== PROVIDED DATA

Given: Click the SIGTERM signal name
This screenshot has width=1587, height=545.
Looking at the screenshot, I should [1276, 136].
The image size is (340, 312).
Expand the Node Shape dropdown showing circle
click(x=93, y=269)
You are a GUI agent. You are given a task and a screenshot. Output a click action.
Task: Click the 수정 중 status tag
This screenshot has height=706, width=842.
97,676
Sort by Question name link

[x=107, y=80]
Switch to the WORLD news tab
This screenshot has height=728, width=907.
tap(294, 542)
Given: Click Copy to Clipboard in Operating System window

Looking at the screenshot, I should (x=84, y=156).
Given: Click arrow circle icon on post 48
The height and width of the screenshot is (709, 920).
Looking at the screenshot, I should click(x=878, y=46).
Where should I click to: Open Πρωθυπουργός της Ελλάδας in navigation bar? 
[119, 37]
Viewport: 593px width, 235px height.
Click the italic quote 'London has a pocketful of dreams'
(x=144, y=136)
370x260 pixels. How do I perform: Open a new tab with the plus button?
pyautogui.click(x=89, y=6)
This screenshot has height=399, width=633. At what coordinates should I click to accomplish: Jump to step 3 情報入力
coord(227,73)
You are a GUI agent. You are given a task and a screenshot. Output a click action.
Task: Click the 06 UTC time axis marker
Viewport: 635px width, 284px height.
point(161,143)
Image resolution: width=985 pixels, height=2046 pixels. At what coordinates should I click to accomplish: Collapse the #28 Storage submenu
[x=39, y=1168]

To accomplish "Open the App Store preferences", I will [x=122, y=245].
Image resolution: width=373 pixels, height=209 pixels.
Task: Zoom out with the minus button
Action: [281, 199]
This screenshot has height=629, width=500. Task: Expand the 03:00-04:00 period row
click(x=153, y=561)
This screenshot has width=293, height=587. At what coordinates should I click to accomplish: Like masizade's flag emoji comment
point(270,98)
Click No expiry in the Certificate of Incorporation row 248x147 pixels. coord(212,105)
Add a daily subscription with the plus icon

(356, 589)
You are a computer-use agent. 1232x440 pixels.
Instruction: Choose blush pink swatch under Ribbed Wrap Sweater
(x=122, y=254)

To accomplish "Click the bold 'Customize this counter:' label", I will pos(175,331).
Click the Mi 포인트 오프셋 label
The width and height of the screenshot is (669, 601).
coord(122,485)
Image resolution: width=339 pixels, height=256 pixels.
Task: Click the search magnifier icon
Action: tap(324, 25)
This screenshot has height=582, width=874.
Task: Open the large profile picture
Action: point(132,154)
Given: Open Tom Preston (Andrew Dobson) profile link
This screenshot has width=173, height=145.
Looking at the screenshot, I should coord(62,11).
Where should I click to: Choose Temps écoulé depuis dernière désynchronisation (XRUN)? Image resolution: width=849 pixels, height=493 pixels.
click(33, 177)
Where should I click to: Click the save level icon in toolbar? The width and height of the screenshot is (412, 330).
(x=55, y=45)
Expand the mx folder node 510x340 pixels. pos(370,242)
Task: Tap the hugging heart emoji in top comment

====

● **WORK INSTRUCTION**: This calls for an exact transcription of every entry above.

● **REPLY**:
Given: Click the SIGTERM signal name
This screenshot has width=1587, height=545.
Looking at the screenshot, I should [1276, 136].
The image size is (340, 312).
Expand the Node Shape dropdown showing circle
click(x=93, y=269)
You are a GUI agent. You are given a task and a screenshot. Output a click action.
Task: Click the 수정 중 status tag
This screenshot has height=706, width=842.
97,676
Sort by Question name link

[x=107, y=80]
Switch to the WORLD news tab
This screenshot has height=728, width=907.
tap(294, 542)
Given: Click Copy to Clipboard in Operating System window

Looking at the screenshot, I should (x=84, y=156).
Given: Click arrow circle icon on post 48
The height and width of the screenshot is (709, 920).
Looking at the screenshot, I should click(x=878, y=46).
Where should I click to: Open Πρωθυπουργός της Ελλάδας in navigation bar? 
[119, 37]
Viewport: 593px width, 235px height.
Click the italic quote 'London has a pocketful of dreams'
(x=144, y=136)
370x260 pixels. How do I perform: Open a new tab with the plus button?
pyautogui.click(x=89, y=6)
This screenshot has height=399, width=633. At what coordinates should I click to accomplish: Jump to step 3 情報入力
coord(227,73)
You are a GUI agent. You are given a task and a screenshot. Output a click action.
Task: Click the 06 UTC time axis marker
Viewport: 635px width, 284px height.
point(161,143)
Image resolution: width=985 pixels, height=2046 pixels. At what coordinates should I click to accomplish: Collapse the #28 Storage submenu
[x=39, y=1168]

To accomplish "Open the App Store preferences", I will [x=122, y=245].
Image resolution: width=373 pixels, height=209 pixels.
Task: Zoom out with the minus button
Action: [281, 199]
This screenshot has height=629, width=500. Task: Expand the 03:00-04:00 period row
click(x=153, y=561)
This screenshot has width=293, height=587. At what coordinates should I click to accomplish: Like masizade's flag emoji comment
point(270,98)
Click No expiry in the Certificate of Incorporation row 248x147 pixels. coord(212,105)
Add a daily subscription with the plus icon

(356, 589)
You are a computer-use agent. 1232x440 pixels.
Instruction: Choose blush pink swatch under Ribbed Wrap Sweater
(x=122, y=254)

To accomplish "Click the bold 'Customize this counter:' label", I will pos(175,331).
Click the Mi 포인트 오프셋 label
The width and height of the screenshot is (669, 601).
coord(122,485)
Image resolution: width=339 pixels, height=256 pixels.
Task: Click the search magnifier icon
Action: tap(324, 25)
This screenshot has height=582, width=874.
Task: Open the large profile picture
Action: point(132,154)
Given: Open Tom Preston (Andrew Dobson) profile link
This screenshot has width=173, height=145.
Looking at the screenshot, I should coord(62,11).
Where should I click to: Choose Temps écoulé depuis dernière désynchronisation (XRUN)? Image resolution: width=849 pixels, height=493 pixels.
click(33, 177)
Where should I click to: Click the save level icon in toolbar? The width and height of the screenshot is (412, 330).
(x=55, y=45)
Expand the mx folder node 510x340 pixels. pos(370,242)
Task: Tap the hugging heart emoji in top comment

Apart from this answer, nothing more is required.